[Objetivo del ejercicio] Retoma, por favor, el texto sobre la comunión con Dios y sigue escribiéndolo a partir de su última oración.

[Texto proporcionado]
══════

La oración es la expresión de las necesidades y de los anhelos del alma; la alabanza y la adoración son el reflejo de su plenitud o completa satisfacción. Pero la COMUNIÓN es el compendio de ambas, es mucho más sublime y elevada. La comunión con Él es el mayor privilegio que el Creador puede conceder a su criatura. Un ángel sirve y alaba, pero no conoce la comunión. Ella nos eleva hasta Dios mismo, no para servirle o rendirle culto a distancia, sino para oír su voz, experimentar su poder, y para tener con Él una relación de Padre a hijo.
La oración tiene su límite, pero la comunión no; esta puede ser continua: es una bendición y un privilegio eterno que nos es concedido. Nuestra comunión es con el Padre y con el Hijo, en el Espíritu.
Tener comunión es tener o poseer algo en común con otra persona; no significa que uno da y otro recibe, sino que ambos dan y reciben; tampoco quiere decir que uno habla y el otro escucha, sino que uno y otro hablan y escuchan. Cuando hay comunión entre dos hombres, uno no se considera superior al otro, sino que, sobre aquello que los une, piensan lo mismo, sienten lo mismo, aman lo mismo: esta es la esencia y condición indispensables para que la comunión sea feliz y verdadera.
¡Oh, hecho maravilloso, esta es nuestra situación con respecto a nuestro Señor Jesucristo!
Nuestra comunión verdaderamente es con el Padre, y con su Hijo Jesucristo
(1 Juan 1:3).
¿Cómo es posible que yo, vil gusano, pueda tener comunión con Él, con el Rey de los reyes? ¡Un pobre pecador con el Señor de gloria! ¡Un descendiente de Adán con el Hijo de Dios! Sí, esto es una realidad, por sorprendente que ello parezca. Amados hermanos, consideremos este asunto a la luz de la Palabra y veamos las grandes cosas que Dios ha preparado para los que le aman (1 Corintios 2:9); que el Consolador que mora en nosotros las haga penetrar en nuestras almas de tal forma que nos aporten los frutos benditos de una mayor proximidad a Cristo, de una intimidad más estrecha con él en todos nuestros pensamientos, y el goce más constante de su amor.
Para empezar, notemos que Dios nos llama a la comunión de su Hijo, no solo en su gloria, sino también en su humillación y rechazo por los hombres; tengamos bien presente estas dos verdades; en primer lugar: participamos de la gloria del Señor. Pero, ¿quién es Aquel a cuya comunión soy llamado yo, que hasta aquí he sido un pobre y perdido pecador? Verdaderamente sus glorias son innumerables y exceden a cuanto podamos imaginar, ¡escudriñémoslas, hermanos, y exaltaremos la gracia que nos hace partícipes de ellas!
- Él es Hijo del Altísimo. “A todos los que le recibieron, a los que creen en su nombre, les dio potestad de ser hechos hijos de Dios” (Juan 1:12).

══════

[Datos proporcionados]

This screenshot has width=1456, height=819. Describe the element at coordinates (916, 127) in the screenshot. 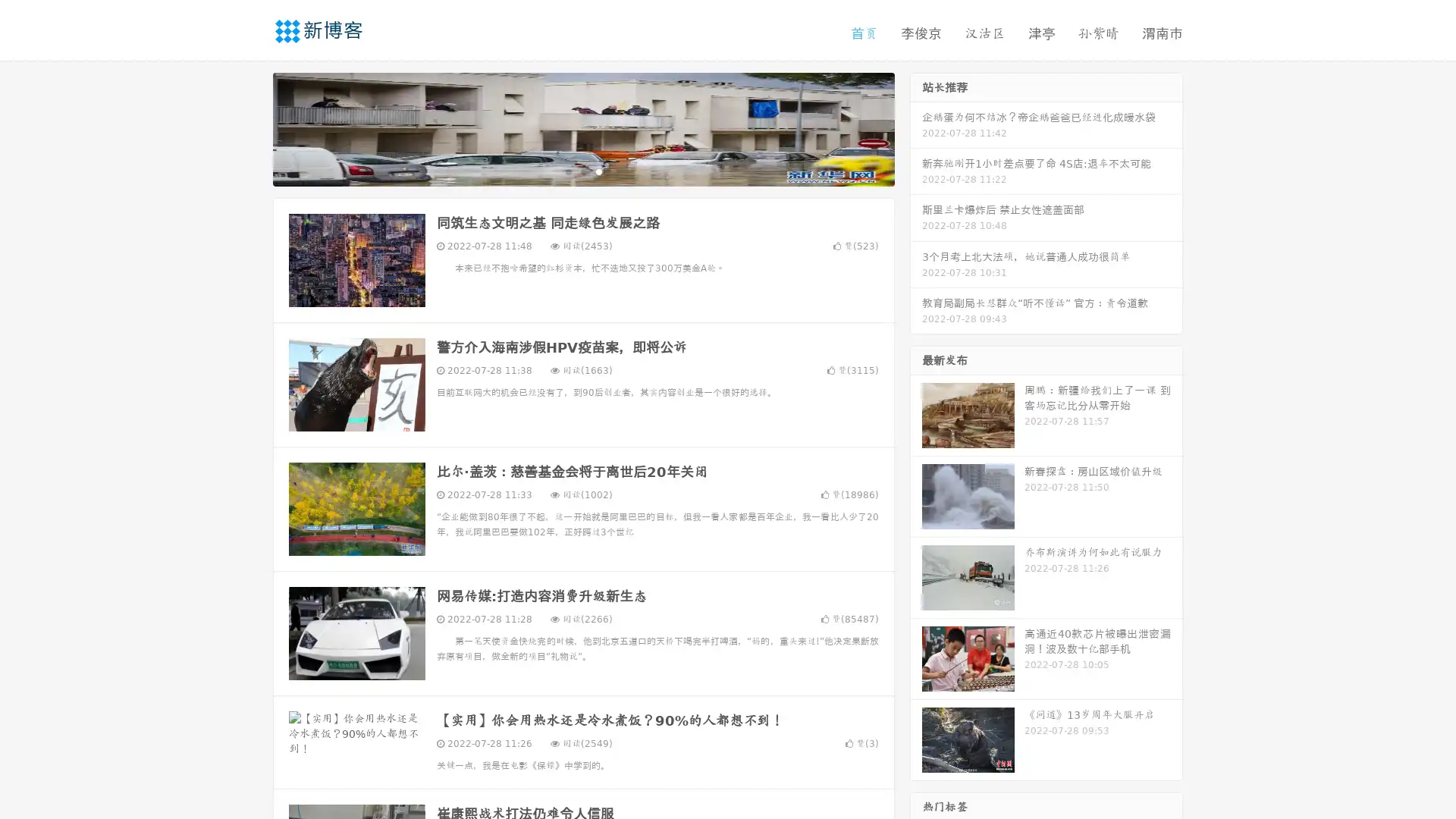

I see `Next slide` at that location.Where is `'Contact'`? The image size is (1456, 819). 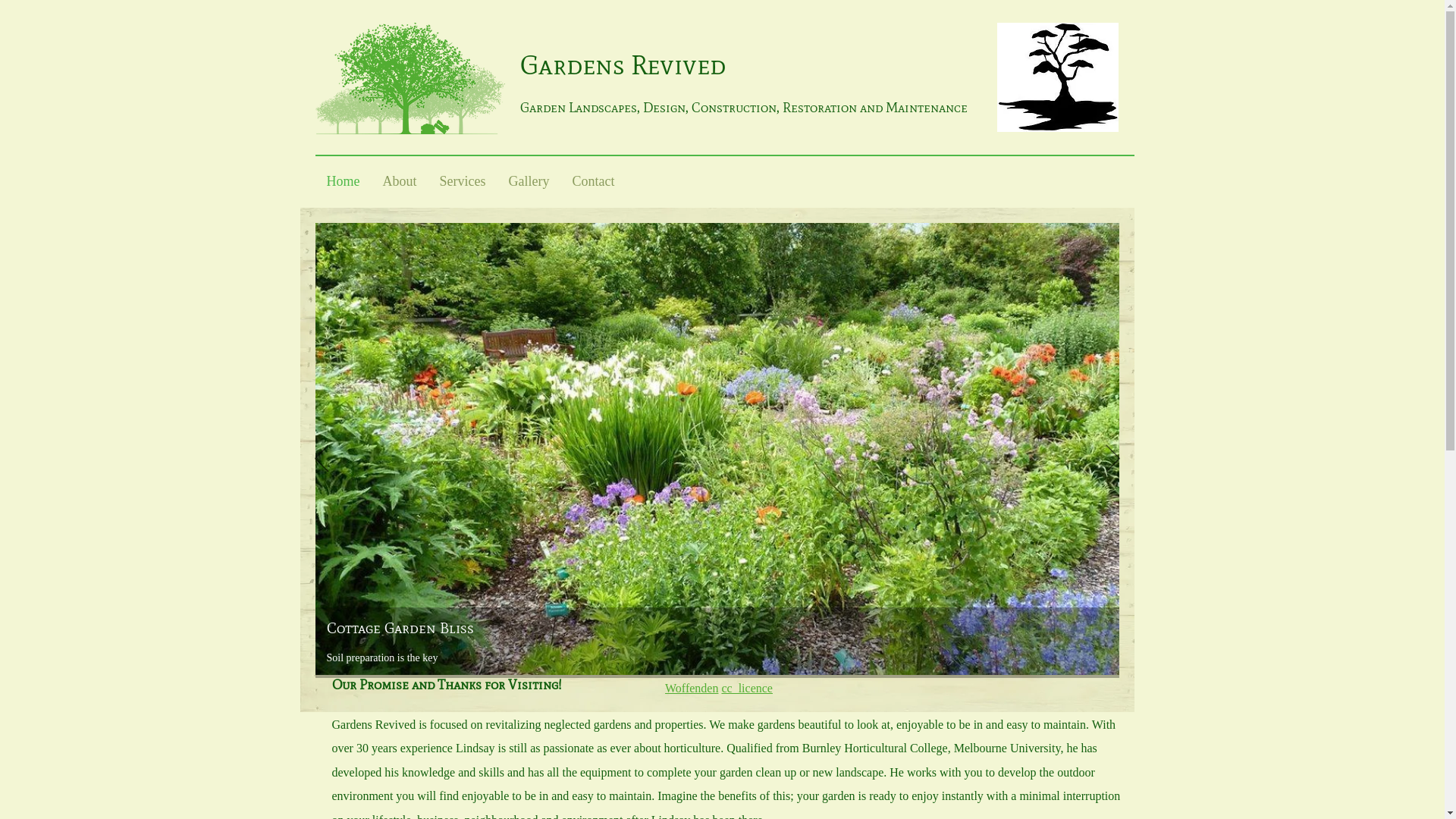 'Contact' is located at coordinates (592, 180).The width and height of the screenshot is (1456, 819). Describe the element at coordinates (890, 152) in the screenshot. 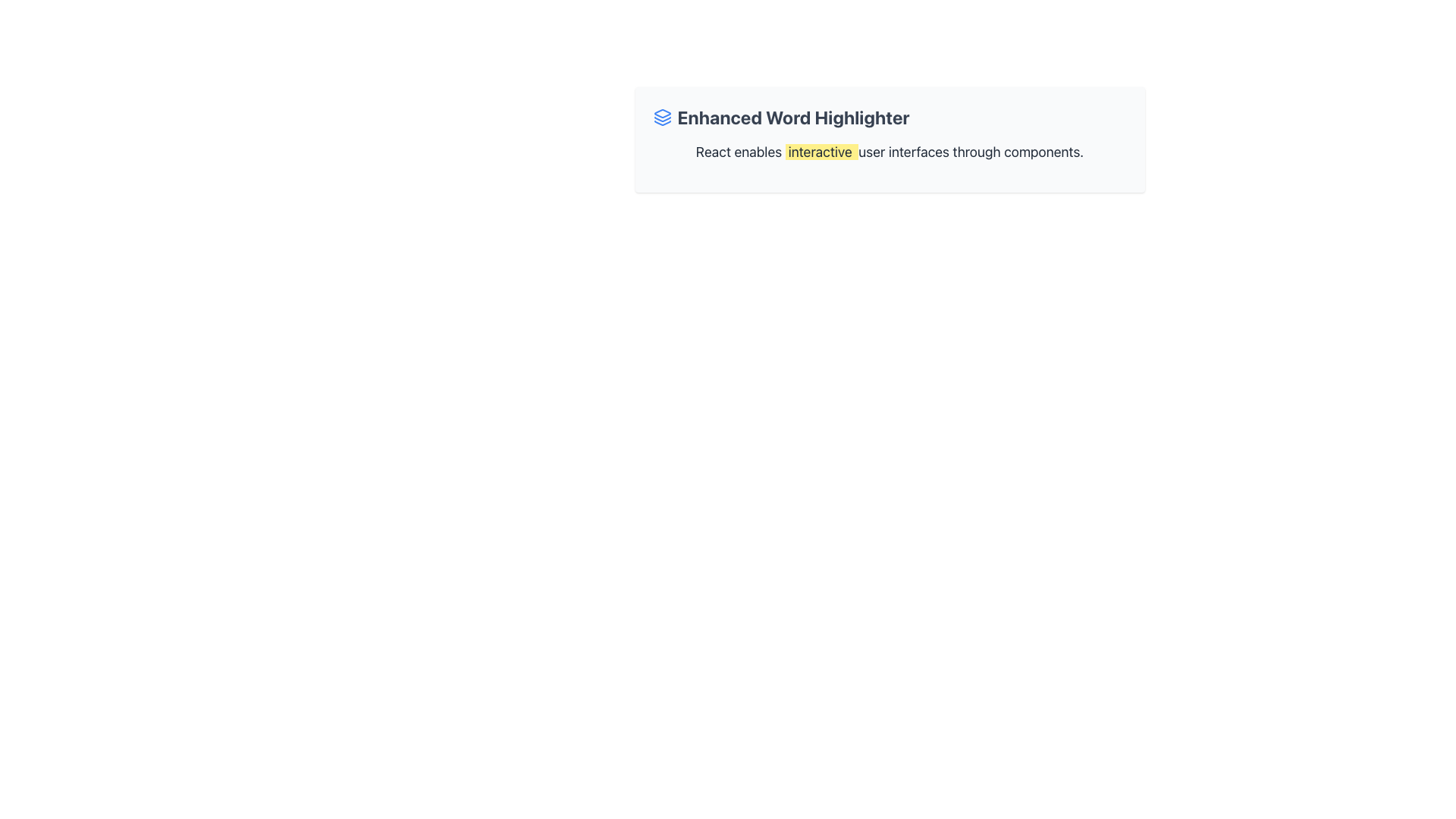

I see `the static text snippet reading 'React enables interactive user interfaces through components.', which is styled with a light gray font color and located below the title 'Enhanced Word Highlighter' in a centered card layout` at that location.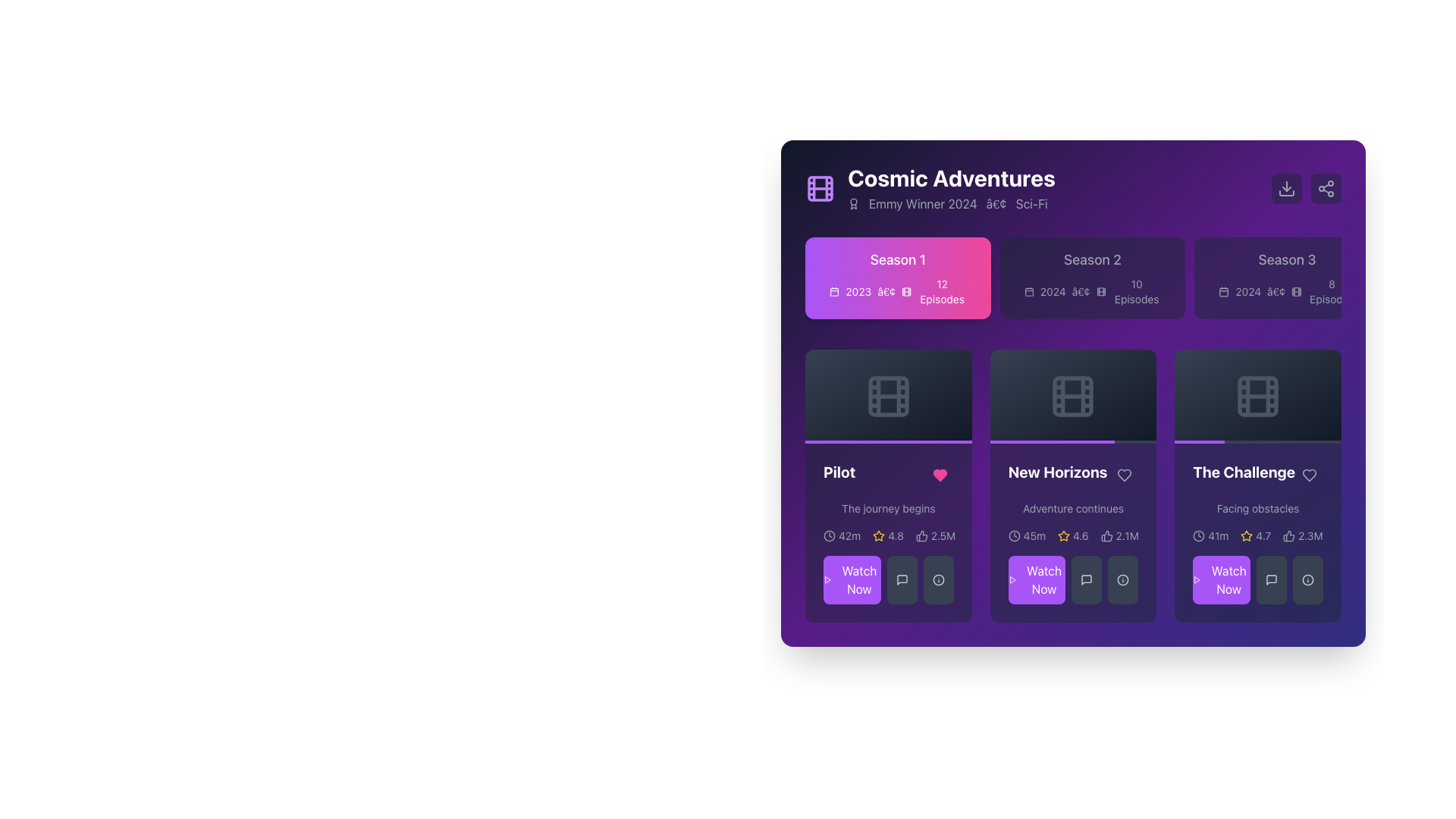  What do you see at coordinates (898, 292) in the screenshot?
I see `the text-based informational label displaying '2023', accompanied by icons, located below the title 'Season 1' within the card component for 'Season 1'` at bounding box center [898, 292].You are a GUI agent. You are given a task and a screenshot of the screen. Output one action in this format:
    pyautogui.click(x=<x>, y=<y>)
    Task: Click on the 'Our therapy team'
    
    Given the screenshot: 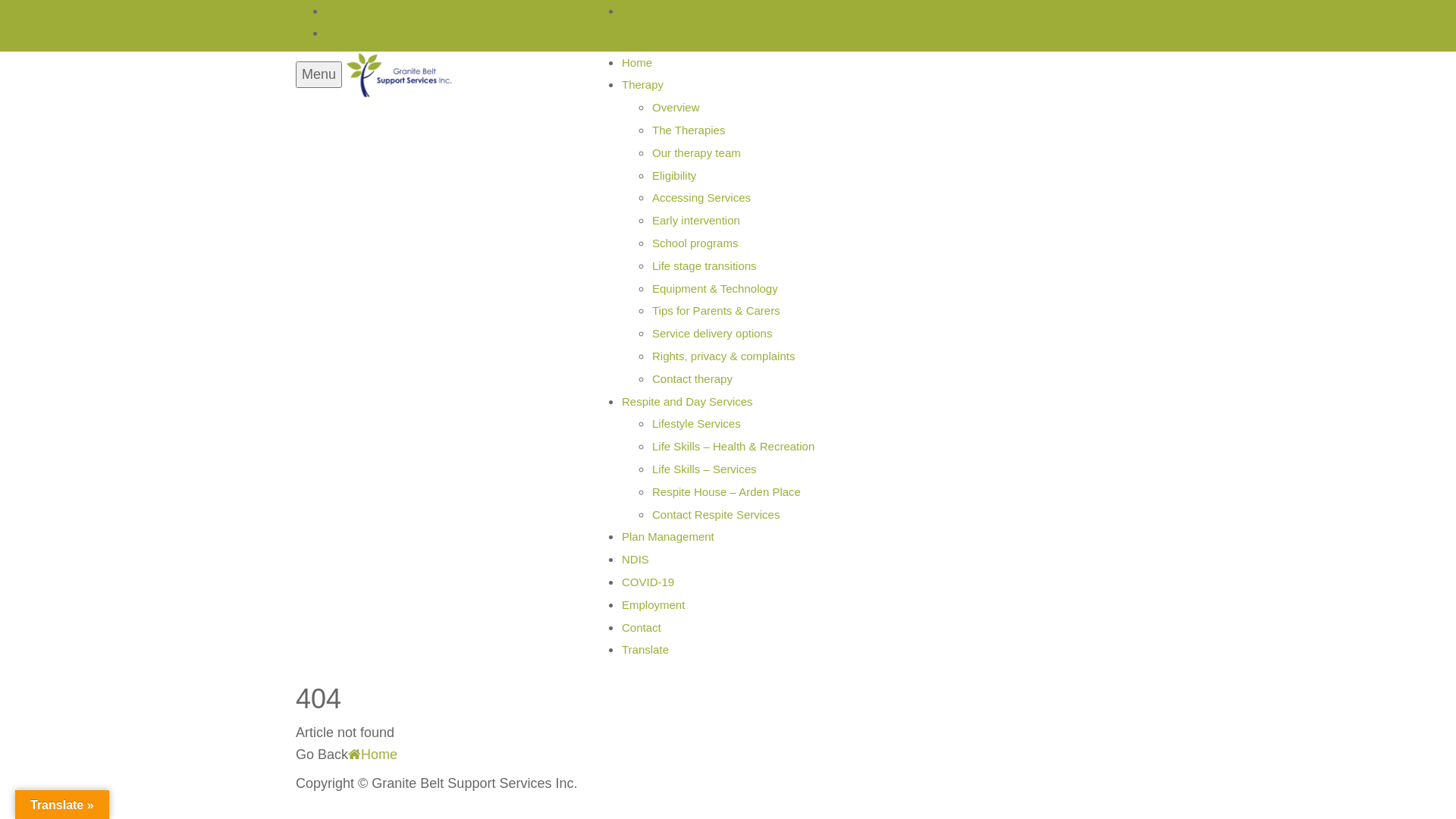 What is the action you would take?
    pyautogui.click(x=651, y=152)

══════

[Respuesta esperada]
- Es heredero de Aquel que posee los cielos y la tierra. “Y si hijos, también herederos; herederos de Dios y coherederos con Cristo” (Romanos 8:17).
- Es sacerdote para con su Dios y Padre. “Nos hizo... sacerdotes para Dios, su Padre” (Apocalipsis 1:6). “Sois... real sacerdocio”, dice el apóstol (1 Pedro 2:9).
- Se levantó vencedor. “Somos más que vencedores por medio de aquel que nos amó” (Romanos 8:37).
- ¡Resucitó y fue glorificado como hombre! Es el Hijo amado de Dios. “La gloria que me diste, yo les he dado... Los has amado a ellos como también a mí me has amado” (Juan 17:22-23).
- Se sentó a la gloria de Dios en los cielos. “Y juntamente con él nos resucitó, y asimismo nos hizo sentar en los lugares celestiales con Cristo Jesús” (Efesios 2:6).
- Fuimos escogidos antes de la fundación del mundo (Efesios 1:4).
- Fue en él, en “el escogido de Dios” (Lucas 23:35).
- Él es nuestra plenitud. ¡Maravillosa revelación: la Iglesia, los redimidos, también somos su plenitud! (Efesios 1:23).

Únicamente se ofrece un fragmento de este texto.